* **Activity**
Produce a character-for-character copy of the data below.

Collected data
+ + + + + + +

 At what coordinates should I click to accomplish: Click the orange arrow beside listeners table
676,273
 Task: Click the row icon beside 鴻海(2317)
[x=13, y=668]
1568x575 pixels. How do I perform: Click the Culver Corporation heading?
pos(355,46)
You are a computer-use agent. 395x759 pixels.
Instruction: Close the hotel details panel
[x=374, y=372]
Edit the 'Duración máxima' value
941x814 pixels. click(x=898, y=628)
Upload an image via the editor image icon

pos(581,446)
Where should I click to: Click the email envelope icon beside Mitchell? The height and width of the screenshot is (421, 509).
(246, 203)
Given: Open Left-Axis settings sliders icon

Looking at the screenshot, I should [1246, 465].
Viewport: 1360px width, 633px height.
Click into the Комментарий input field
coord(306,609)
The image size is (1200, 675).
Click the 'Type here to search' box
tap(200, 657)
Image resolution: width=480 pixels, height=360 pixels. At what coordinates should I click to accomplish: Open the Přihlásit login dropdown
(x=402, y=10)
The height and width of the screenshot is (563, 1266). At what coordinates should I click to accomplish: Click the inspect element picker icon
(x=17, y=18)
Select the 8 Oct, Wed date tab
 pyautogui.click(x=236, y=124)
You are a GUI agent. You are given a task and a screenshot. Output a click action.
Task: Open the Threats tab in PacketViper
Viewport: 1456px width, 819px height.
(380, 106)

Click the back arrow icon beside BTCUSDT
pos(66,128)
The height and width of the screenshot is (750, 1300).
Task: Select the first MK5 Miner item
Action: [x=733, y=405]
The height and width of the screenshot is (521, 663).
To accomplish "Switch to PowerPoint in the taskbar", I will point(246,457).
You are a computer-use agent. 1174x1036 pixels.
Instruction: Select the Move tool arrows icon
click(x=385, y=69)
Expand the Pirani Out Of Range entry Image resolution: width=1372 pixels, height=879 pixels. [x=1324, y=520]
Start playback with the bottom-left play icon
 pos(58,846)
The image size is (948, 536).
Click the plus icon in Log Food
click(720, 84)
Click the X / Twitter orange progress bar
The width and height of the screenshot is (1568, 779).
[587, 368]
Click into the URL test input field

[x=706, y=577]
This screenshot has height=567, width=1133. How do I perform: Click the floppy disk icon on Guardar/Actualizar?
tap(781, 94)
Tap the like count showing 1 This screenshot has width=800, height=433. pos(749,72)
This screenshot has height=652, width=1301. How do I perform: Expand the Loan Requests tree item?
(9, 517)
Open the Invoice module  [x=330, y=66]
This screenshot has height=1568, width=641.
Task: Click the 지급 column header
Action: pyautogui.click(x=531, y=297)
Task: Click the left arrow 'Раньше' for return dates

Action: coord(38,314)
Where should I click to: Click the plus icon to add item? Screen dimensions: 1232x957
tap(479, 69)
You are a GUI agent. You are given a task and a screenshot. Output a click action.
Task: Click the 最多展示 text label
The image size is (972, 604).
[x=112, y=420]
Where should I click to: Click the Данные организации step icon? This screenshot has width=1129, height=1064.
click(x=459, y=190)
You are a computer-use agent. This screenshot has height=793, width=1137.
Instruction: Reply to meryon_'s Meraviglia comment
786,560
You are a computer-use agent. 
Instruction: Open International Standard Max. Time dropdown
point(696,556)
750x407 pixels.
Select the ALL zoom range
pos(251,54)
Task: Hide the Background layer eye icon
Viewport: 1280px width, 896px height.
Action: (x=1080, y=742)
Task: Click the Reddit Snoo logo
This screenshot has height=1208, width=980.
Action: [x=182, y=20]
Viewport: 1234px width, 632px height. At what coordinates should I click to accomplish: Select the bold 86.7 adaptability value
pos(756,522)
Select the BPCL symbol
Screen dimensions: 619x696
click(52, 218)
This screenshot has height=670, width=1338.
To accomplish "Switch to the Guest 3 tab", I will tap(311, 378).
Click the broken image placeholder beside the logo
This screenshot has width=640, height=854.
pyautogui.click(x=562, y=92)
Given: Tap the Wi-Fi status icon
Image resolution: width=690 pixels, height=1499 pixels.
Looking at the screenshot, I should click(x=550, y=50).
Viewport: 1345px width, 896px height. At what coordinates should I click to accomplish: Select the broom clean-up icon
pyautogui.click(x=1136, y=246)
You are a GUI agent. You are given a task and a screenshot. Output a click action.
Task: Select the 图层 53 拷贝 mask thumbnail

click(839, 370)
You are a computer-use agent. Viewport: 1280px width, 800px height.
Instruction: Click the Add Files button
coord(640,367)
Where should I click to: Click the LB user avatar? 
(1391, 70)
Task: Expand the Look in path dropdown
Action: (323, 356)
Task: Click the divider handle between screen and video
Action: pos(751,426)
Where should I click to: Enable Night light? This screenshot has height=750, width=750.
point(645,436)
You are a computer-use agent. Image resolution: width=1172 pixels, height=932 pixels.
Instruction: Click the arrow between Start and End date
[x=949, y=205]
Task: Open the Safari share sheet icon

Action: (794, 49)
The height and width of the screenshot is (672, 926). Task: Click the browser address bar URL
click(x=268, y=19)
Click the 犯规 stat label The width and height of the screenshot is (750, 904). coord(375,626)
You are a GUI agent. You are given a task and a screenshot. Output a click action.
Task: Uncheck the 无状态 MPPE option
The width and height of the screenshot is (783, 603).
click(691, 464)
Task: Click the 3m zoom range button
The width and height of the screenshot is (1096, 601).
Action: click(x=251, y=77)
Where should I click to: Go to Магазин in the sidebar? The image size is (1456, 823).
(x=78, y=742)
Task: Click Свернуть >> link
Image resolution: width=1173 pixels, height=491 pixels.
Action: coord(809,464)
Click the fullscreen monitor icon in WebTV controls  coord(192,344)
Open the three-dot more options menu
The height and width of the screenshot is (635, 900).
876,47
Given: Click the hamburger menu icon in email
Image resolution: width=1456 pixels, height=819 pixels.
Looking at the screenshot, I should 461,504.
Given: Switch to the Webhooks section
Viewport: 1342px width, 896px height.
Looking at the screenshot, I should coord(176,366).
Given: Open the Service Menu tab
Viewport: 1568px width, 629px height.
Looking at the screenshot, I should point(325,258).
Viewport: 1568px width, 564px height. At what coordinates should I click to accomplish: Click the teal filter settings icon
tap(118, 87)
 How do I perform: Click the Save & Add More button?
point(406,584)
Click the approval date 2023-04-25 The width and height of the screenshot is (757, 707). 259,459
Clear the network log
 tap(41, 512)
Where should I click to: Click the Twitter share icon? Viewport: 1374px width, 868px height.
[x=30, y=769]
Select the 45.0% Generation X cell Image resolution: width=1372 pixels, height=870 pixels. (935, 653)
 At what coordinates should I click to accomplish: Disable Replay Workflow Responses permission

+ + + + + + +

* **Exercise solution**
 At what coordinates should I click to accomplish: Click the orange arrow beside listeners table
676,273
 Task: Click the row icon beside 鴻海(2317)
[x=13, y=668]
1568x575 pixels. How do I perform: Click the Culver Corporation heading?
pos(355,46)
You are a computer-use agent. 395x759 pixels.
Instruction: Close the hotel details panel
[x=374, y=372]
Edit the 'Duración máxima' value
941x814 pixels. click(x=898, y=628)
Upload an image via the editor image icon

pos(581,446)
Where should I click to: Click the email envelope icon beside Mitchell? The height and width of the screenshot is (421, 509).
(246, 203)
Given: Open Left-Axis settings sliders icon

Looking at the screenshot, I should [1246, 465].
Viewport: 1360px width, 633px height.
Click into the Комментарий input field
coord(306,609)
The image size is (1200, 675).
Click the 'Type here to search' box
tap(200, 657)
Image resolution: width=480 pixels, height=360 pixels. At what coordinates should I click to accomplish: Open the Přihlásit login dropdown
(x=402, y=10)
The height and width of the screenshot is (563, 1266). At what coordinates should I click to accomplish: Click the inspect element picker icon
(x=17, y=18)
Select the 8 Oct, Wed date tab
 pyautogui.click(x=236, y=124)
You are a GUI agent. You are given a task and a screenshot. Output a click action.
Task: Open the Threats tab in PacketViper
Viewport: 1456px width, 819px height.
(380, 106)

Click the back arrow icon beside BTCUSDT
pos(66,128)
The height and width of the screenshot is (750, 1300).
Task: Select the first MK5 Miner item
Action: [x=733, y=405]
The height and width of the screenshot is (521, 663).
To accomplish "Switch to PowerPoint in the taskbar", I will point(246,457).
You are a computer-use agent. 1174x1036 pixels.
Instruction: Select the Move tool arrows icon
click(x=385, y=69)
Expand the Pirani Out Of Range entry Image resolution: width=1372 pixels, height=879 pixels. [x=1324, y=520]
Start playback with the bottom-left play icon
 pos(58,846)
The image size is (948, 536).
Click the plus icon in Log Food
click(720, 84)
Click the X / Twitter orange progress bar
The width and height of the screenshot is (1568, 779).
[587, 368]
Click into the URL test input field

[x=706, y=577]
This screenshot has height=567, width=1133. How do I perform: Click the floppy disk icon on Guardar/Actualizar?
tap(781, 94)
Tap the like count showing 1 This screenshot has width=800, height=433. pos(749,72)
This screenshot has height=652, width=1301. How do I perform: Expand the Loan Requests tree item?
(9, 517)
Open the Invoice module  [x=330, y=66]
This screenshot has height=1568, width=641.
Task: Click the 지급 column header
Action: pyautogui.click(x=531, y=297)
Task: Click the left arrow 'Раньше' for return dates

Action: coord(38,314)
Where should I click to: Click the plus icon to add item? Screen dimensions: 1232x957
tap(479, 69)
You are a GUI agent. You are given a task and a screenshot. Output a click action.
Task: Click the 最多展示 text label
The image size is (972, 604).
[x=112, y=420]
Where should I click to: Click the Данные организации step icon? This screenshot has width=1129, height=1064.
click(x=459, y=190)
You are a computer-use agent. This screenshot has height=793, width=1137.
Instruction: Reply to meryon_'s Meraviglia comment
786,560
You are a computer-use agent. 
Instruction: Open International Standard Max. Time dropdown
point(696,556)
750x407 pixels.
Select the ALL zoom range
pos(251,54)
Task: Hide the Background layer eye icon
Viewport: 1280px width, 896px height.
Action: (x=1080, y=742)
Task: Click the Reddit Snoo logo
This screenshot has height=1208, width=980.
Action: [x=182, y=20]
Viewport: 1234px width, 632px height. At what coordinates should I click to accomplish: Select the bold 86.7 adaptability value
pos(756,522)
Select the BPCL symbol
Screen dimensions: 619x696
click(52, 218)
This screenshot has height=670, width=1338.
To accomplish "Switch to the Guest 3 tab", I will tap(311, 378).
Click the broken image placeholder beside the logo
This screenshot has width=640, height=854.
pyautogui.click(x=562, y=92)
Given: Tap the Wi-Fi status icon
Image resolution: width=690 pixels, height=1499 pixels.
Looking at the screenshot, I should click(x=550, y=50).
Viewport: 1345px width, 896px height. At what coordinates should I click to accomplish: Select the broom clean-up icon
pyautogui.click(x=1136, y=246)
You are a GUI agent. You are given a task and a screenshot. Output a click action.
Task: Select the 图层 53 拷贝 mask thumbnail

click(839, 370)
You are a computer-use agent. Viewport: 1280px width, 800px height.
Instruction: Click the Add Files button
coord(640,367)
Where should I click to: Click the LB user avatar? 
(1391, 70)
Task: Expand the Look in path dropdown
Action: (323, 356)
Task: Click the divider handle between screen and video
Action: pos(751,426)
Where should I click to: Enable Night light? This screenshot has height=750, width=750.
point(645,436)
You are a computer-use agent. Image resolution: width=1172 pixels, height=932 pixels.
Instruction: Click the arrow between Start and End date
[x=949, y=205]
Task: Open the Safari share sheet icon

Action: (794, 49)
The height and width of the screenshot is (672, 926). Task: Click the browser address bar URL
click(x=268, y=19)
Click the 犯规 stat label The width and height of the screenshot is (750, 904). coord(375,626)
You are a GUI agent. You are given a task and a screenshot. Output a click action.
Task: Uncheck the 无状态 MPPE option
The width and height of the screenshot is (783, 603).
click(691, 464)
Task: Click the 3m zoom range button
The width and height of the screenshot is (1096, 601).
Action: click(x=251, y=77)
Where should I click to: Go to Магазин in the sidebar? The image size is (1456, 823).
(x=78, y=742)
Task: Click Свернуть >> link
Image resolution: width=1173 pixels, height=491 pixels.
Action: coord(809,464)
Click the fullscreen monitor icon in WebTV controls  coord(192,344)
Open the three-dot more options menu
The height and width of the screenshot is (635, 900).
876,47
Given: Click the hamburger menu icon in email
Image resolution: width=1456 pixels, height=819 pixels.
Looking at the screenshot, I should 461,504.
Given: Switch to the Webhooks section
Viewport: 1342px width, 896px height.
Looking at the screenshot, I should coord(176,366).
Given: Open the Service Menu tab
Viewport: 1568px width, 629px height.
Looking at the screenshot, I should point(325,258).
Viewport: 1568px width, 564px height. At what coordinates should I click to accomplish: Click the teal filter settings icon
tap(118, 87)
 How do I perform: Click the Save & Add More button?
point(406,584)
Click the approval date 2023-04-25 The width and height of the screenshot is (757, 707). 259,459
Clear the network log
 tap(41, 512)
Where should I click to: Click the Twitter share icon? Viewport: 1374px width, 868px height.
[x=30, y=769]
Select the 45.0% Generation X cell Image resolution: width=1372 pixels, height=870 pixels. (935, 653)
 At what coordinates should I click to accomplish: Disable Replay Workflow Responses permission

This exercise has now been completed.